Your instructions => Print, exactly as they stand, the lines below from the one that has "Where should I" to the one that has "Task: Collapse the", inclusive, leaving out the pictures.

(Stored data entries)

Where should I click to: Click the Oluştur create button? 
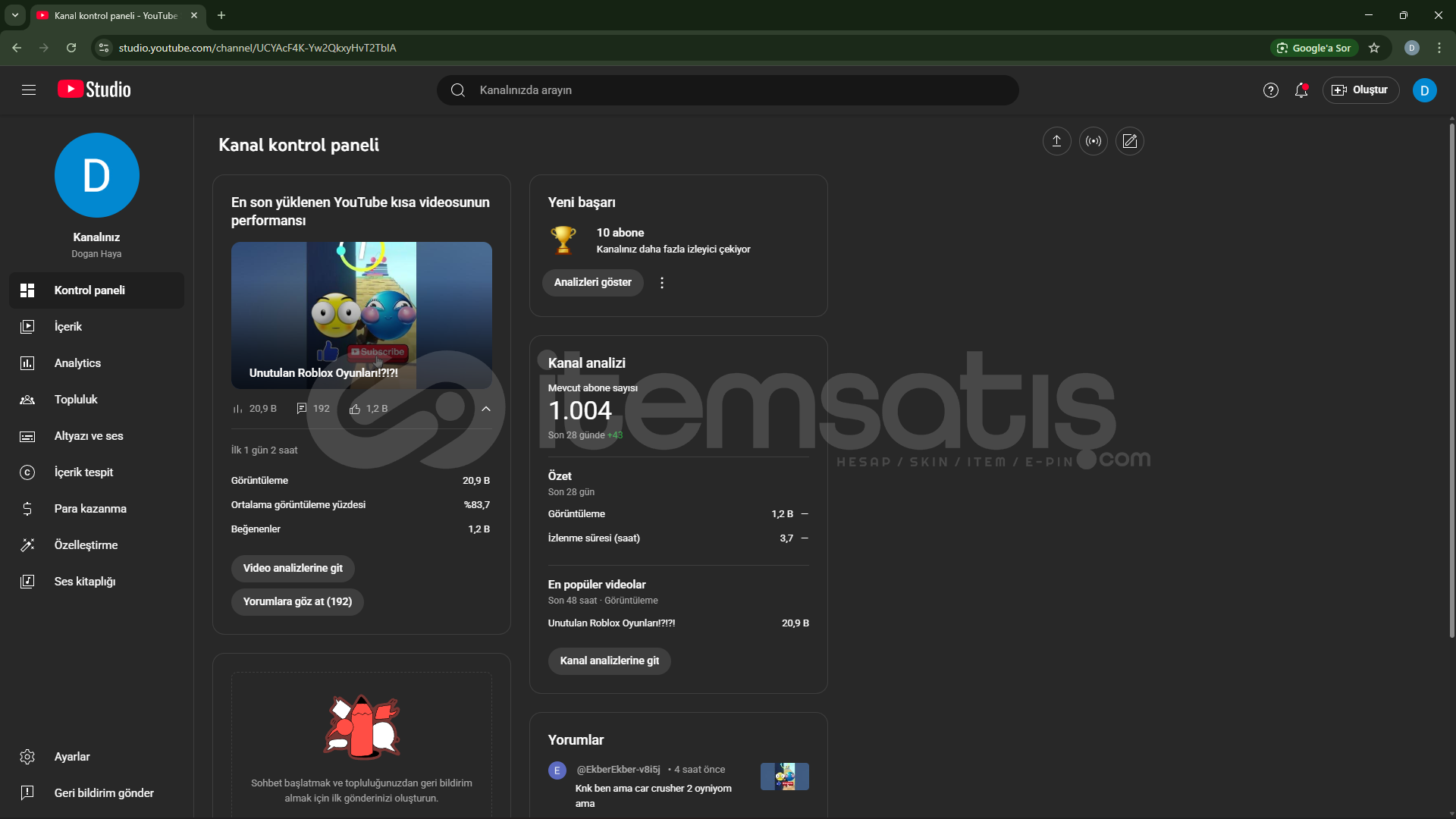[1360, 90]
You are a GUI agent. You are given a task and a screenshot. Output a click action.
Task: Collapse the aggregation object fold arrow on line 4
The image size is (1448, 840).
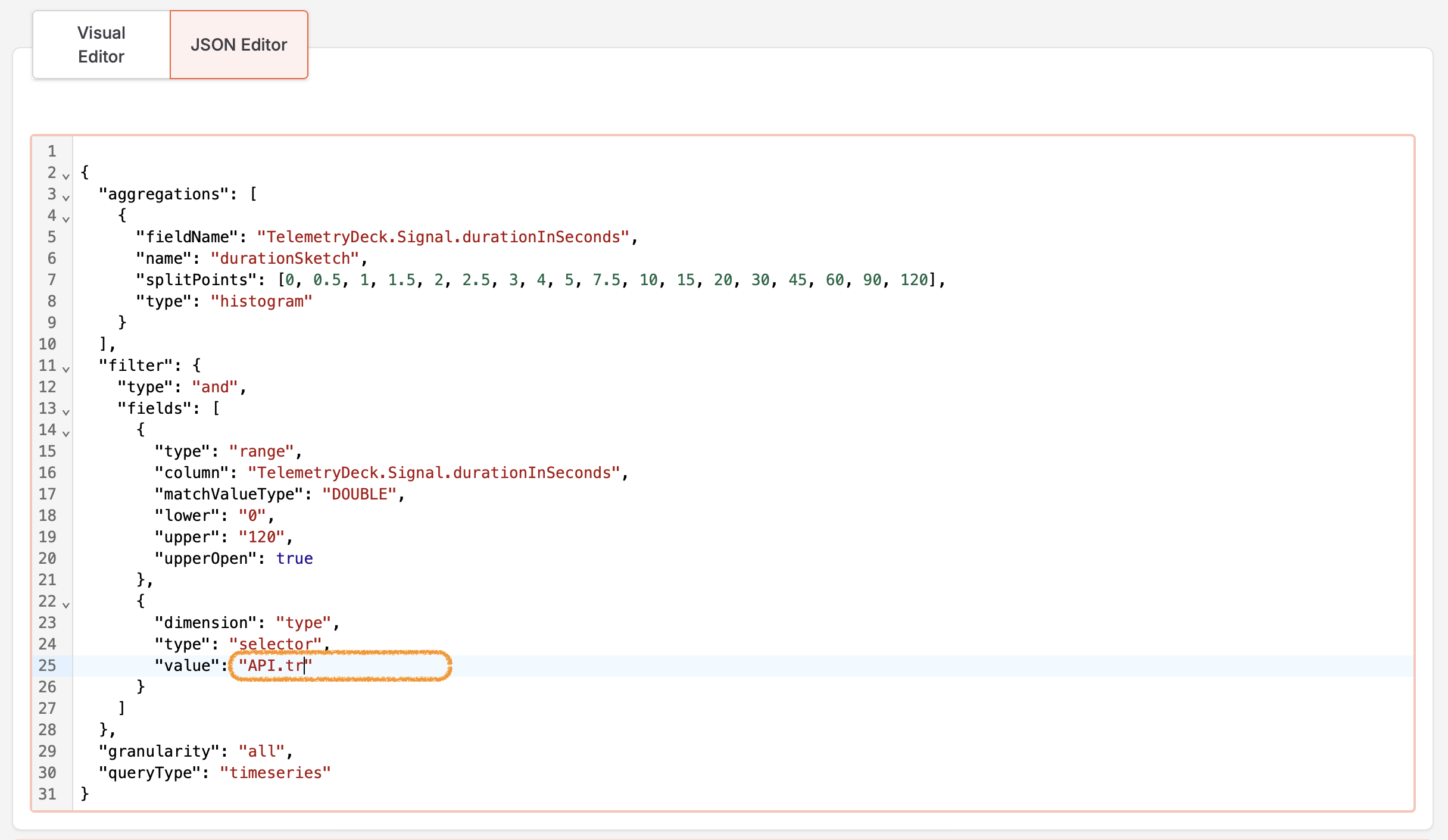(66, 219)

--

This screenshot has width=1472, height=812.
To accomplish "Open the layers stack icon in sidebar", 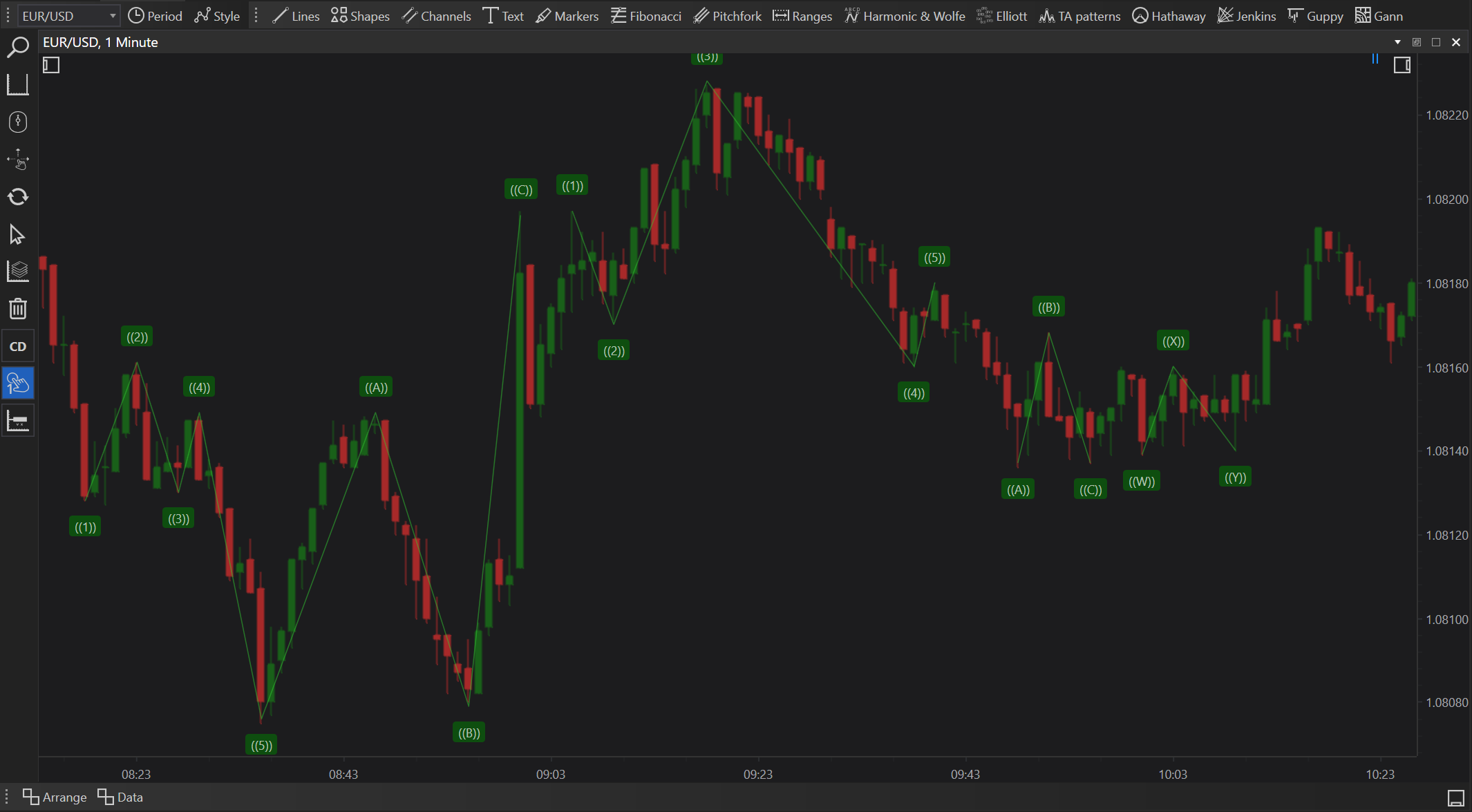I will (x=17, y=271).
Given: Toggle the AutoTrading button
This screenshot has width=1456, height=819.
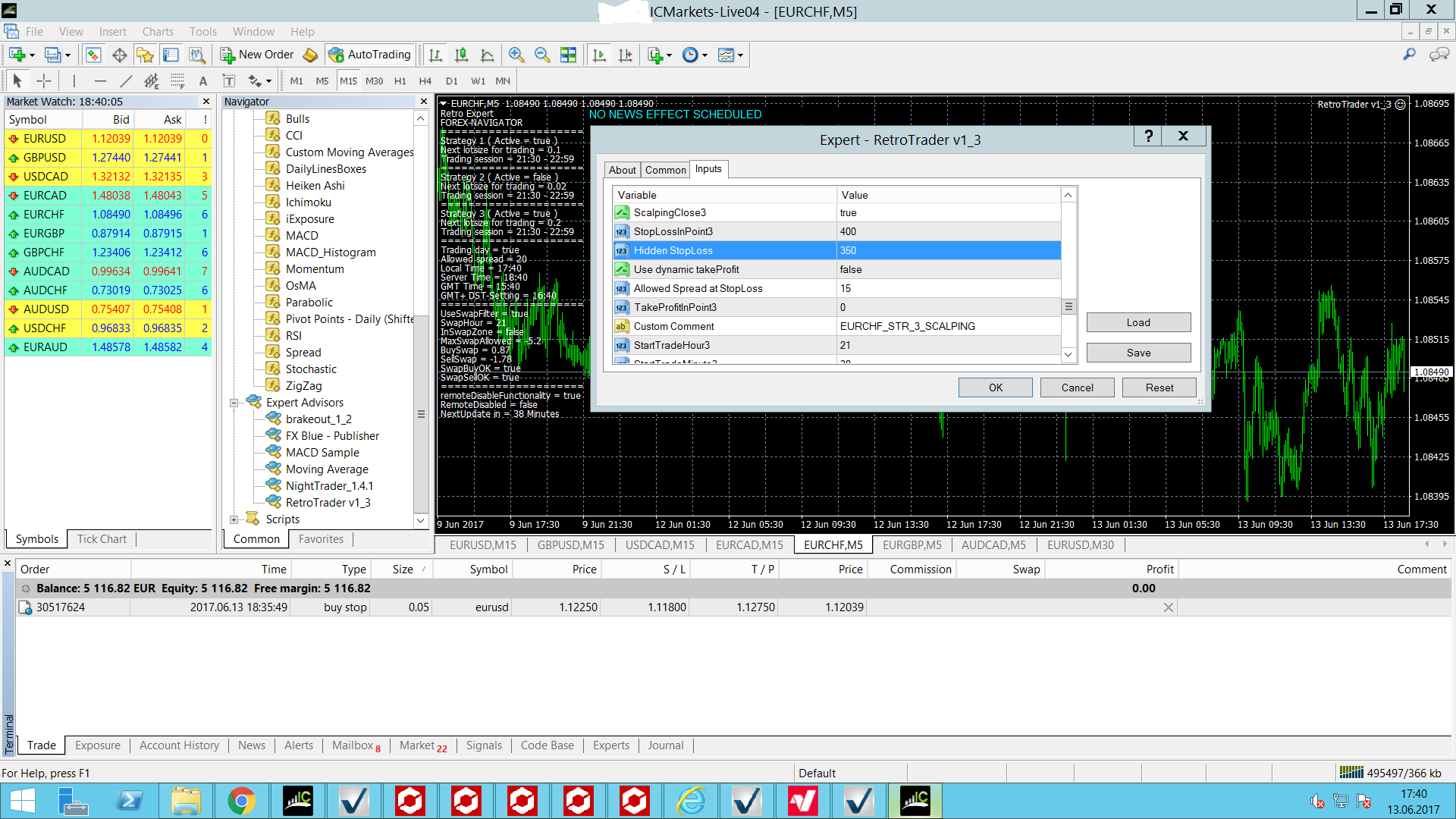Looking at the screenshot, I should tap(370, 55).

Response to the exercise =>
Where should I click to: Click the Oluştur create button? 
[1360, 90]
You are a GUI agent. You are given a task and a screenshot. Output a click action.
Task: Collapse the aggregation object fold arrow on line 4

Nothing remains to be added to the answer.